• **指示 1**
本文で、裁判所から親権と氏の変更について許可が出た後、市役所に出したものは何ですか。
• **指示 2**
記録の冒頭から「will [9, 91].」を含む行まで、すべてをそのまま再現してください。

• **本文**

....

皆さんこんにちは。デザイナーのTakこと佐藤貴浩です。
2月22日に息子を僕が育てる事になってから7ヶ月目になりました。
そんな節目に、裁判所から親権と氏の変更についてOKが出たので市役所に入籍届を出してきました。
複雑な手続きも多く、色々な人に助けて貰いながらようやく一段落しました。
離れて暮らす息子と働く場所を創る夢から、KUDENをスタートして5年目。
肌身に成長を感じながら、読んでくださるあたなやスタッフ、様々の人のお力添えと応援に感謝し、父親の介護に育児にクリエーターとして全力で頑張ろうと気持ちを新たにしました。

今週は両身トワルを元に、パターンの修正を行いました。
日光にトワルを送って貰い、オンラインでパタンナーの谷川さんと打合せ。
息子の送迎と認知症の父の通院などで、なかなか東京に出れないため、オンラインで打合せできるのでとても助かっています。
トワルにチャコペンで指示を描いたり、安全ピンで位置を指定したり、時には切ったり縫ったりしてデザインのこだわりをパターンに反映させていきます。
また、縫製工場の縫いやすさ、お客様の着心地などもここでバランスを取る必要があります。
僕の服は小さなインディペンデントのブランドなので、何処でも買える服では、大手のブランドと勝負は出来ません。
そのためデザインにこだわって、お客様が長く飽きずに着られる服をと様々なギミック(半襟を付け替えられる、コルセットがある、ボタンで袖が捲れる等)を考えてデザインしています。
これであれば、たとえデザインを真似られてもギミックが多いため、縫製の工程が増えるので縫製工賃が上がります。大手はSALEで50%オフにしても利益が出るように縫製工場に圧力をかけ縫製工賃はかなり低くしていますので、ギミックが多い服は利益が沢山取れないので作れません、いや作りません。

....

• **提供資料**
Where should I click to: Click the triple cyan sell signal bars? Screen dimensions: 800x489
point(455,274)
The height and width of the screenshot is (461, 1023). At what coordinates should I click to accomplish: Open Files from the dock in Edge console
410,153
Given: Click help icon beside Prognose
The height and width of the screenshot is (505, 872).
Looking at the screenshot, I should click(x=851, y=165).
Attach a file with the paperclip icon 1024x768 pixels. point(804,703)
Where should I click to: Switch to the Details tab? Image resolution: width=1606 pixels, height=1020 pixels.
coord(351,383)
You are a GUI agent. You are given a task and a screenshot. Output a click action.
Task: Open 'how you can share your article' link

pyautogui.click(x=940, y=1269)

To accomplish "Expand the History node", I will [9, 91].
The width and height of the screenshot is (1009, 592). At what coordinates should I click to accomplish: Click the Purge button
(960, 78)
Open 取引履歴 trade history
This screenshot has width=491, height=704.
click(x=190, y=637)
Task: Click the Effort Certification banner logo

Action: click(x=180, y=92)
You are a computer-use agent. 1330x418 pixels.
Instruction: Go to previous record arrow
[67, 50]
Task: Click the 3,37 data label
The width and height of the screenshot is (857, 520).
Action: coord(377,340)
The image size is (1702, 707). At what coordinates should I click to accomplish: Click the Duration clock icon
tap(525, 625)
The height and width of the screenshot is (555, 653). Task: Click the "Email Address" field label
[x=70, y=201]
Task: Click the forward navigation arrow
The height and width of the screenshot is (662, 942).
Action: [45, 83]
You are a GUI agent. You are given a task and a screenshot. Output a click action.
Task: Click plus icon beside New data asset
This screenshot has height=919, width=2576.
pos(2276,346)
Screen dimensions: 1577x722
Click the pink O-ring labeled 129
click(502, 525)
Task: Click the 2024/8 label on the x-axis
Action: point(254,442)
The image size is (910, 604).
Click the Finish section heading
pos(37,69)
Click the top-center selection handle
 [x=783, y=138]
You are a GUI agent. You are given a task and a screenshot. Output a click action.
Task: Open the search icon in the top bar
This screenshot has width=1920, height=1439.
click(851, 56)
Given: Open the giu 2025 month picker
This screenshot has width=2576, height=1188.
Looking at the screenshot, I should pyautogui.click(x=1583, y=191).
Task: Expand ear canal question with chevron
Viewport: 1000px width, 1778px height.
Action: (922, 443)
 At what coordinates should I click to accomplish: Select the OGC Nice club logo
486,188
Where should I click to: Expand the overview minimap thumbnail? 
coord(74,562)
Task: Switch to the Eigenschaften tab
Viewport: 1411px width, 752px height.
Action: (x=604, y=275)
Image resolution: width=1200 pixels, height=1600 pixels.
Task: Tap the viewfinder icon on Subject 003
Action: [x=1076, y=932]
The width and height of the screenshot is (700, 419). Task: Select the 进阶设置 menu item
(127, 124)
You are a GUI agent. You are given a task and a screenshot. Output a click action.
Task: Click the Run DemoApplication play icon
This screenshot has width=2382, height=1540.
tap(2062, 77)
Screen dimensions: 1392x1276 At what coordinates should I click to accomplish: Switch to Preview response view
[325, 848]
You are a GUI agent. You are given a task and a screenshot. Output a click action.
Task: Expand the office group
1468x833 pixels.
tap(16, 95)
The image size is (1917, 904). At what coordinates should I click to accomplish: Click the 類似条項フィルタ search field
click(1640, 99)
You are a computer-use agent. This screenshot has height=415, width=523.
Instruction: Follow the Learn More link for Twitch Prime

....

• **作業結果 1**
入籍届です。

• **作業結果 2**
Where should I click to: Click the triple cyan sell signal bars? Screen dimensions: 800x489
point(455,274)
The height and width of the screenshot is (461, 1023). At what coordinates should I click to accomplish: Open Files from the dock in Edge console
410,153
Given: Click help icon beside Prognose
The height and width of the screenshot is (505, 872).
Looking at the screenshot, I should click(x=851, y=165).
Attach a file with the paperclip icon 1024x768 pixels. point(804,703)
Where should I click to: Switch to the Details tab? Image resolution: width=1606 pixels, height=1020 pixels.
coord(351,383)
You are a GUI agent. You are given a task and a screenshot. Output a click action.
Task: Open 'how you can share your article' link

pyautogui.click(x=940, y=1269)

To accomplish "Expand the History node", I will [9, 91].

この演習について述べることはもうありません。